Weltweit sind bei rund 850.000 Fahrzeugen vermutlich defekte Kühlmittelpumpen eingebaut worden - und zwar von Januar 2017 bis Oktober 2021 in Mercedes-Modellen von der C- bis zur G-Klasse. Im November fiel dem Unternehmen dann der Fehler auf. Seitdem läuft der Rückruf per Anschreiben an die Fahrzeughalterinnen und Fahrzeughalter. Dort heißt es: "Sollten elektrische Umschaltventile mit Kühlmittel beaufschlagt werden, kann unter anderem über einen gewissen Zeitraum in Einzelfällen aufgrund einer elektrochemischen Reaktion ein kontinuierliches Ansteigen der Bauteiltemperatur nicht vollständig ausgeschlossen werden". Im schlimmsten Fall könne das Auto wohl sogar Feuer fangen, sagt Mercedes in seinem Rückrufschreiben.

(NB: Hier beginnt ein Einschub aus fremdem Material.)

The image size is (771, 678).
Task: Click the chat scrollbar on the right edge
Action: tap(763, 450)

"In der Zwischenzeit sollte das vom Rückruf betroffene Fahrzeug besonders umsichtig gefahren werden und die Nutzung auf das erforderliche Minimum beschränkt werden."

Reparatur verzögert sich

Da aktuell noch Ersatzteile fehlten, verzögere sich die Reparatur. Die Pumpen seien aber jetzt im "Zulauf", also unterwegs, so ein Mercedes-Sprecher gegenüber dem SWR. Der erste Schwung an Reparaturen sei nun für Mitte/Ende Januar geplant. Solange die Pumpen noch nicht da sind, gibt es noch keine Werkstatttermine für Betroffene. Die Reparatur solle dann aber schnell gehen, erklärte der Unternehmenssprecher. Der vorgesehene Werkstatt-Aufenthalt für das Software-Update sowie der Tausch des elektrischen Umschaltventils soll etwa eine Stunde in Anspruch nehmen.

ADAC: Hersteller muss nur warnen

Der ADAC weist darauf hin, dass die rund 250.000 betroffenen Mercedes-Fahrer in Deutschland keinen Anspruch auf weitere Entschädigung haben. Denn selbst bei sicherheitsrelevanten Produktfehlern bestehe nach ständiger Rechtsprechung des Bundesgerichtshofs kein Anspruch auf die Kosten für Umrüstung oder Reparatur. Auch ein Ersatzfahrzeug müsse den betroffenen Fahrzeughaltern demnach nicht gestellt werden, so der ADAC auf SWR-Anfrage. Vielmehr habe Mercedes mit seinem Rückrufschreiben an die Mercedes-Fahrer seinen Pflichten genüge getan.

Die Rückrufaktion ist beim Kraftfahrt-Bundesamt unter dem Rückrufcode 2090008 zu finden. Das Kraftfahrt-Bundesamt hat allein in Deutschland 239.832 Fahrzeuge der C-Klasse, E-Klasse, G-Klasse, S-Klasse, CLS, GLC, GLE und GLS zurückgerufen.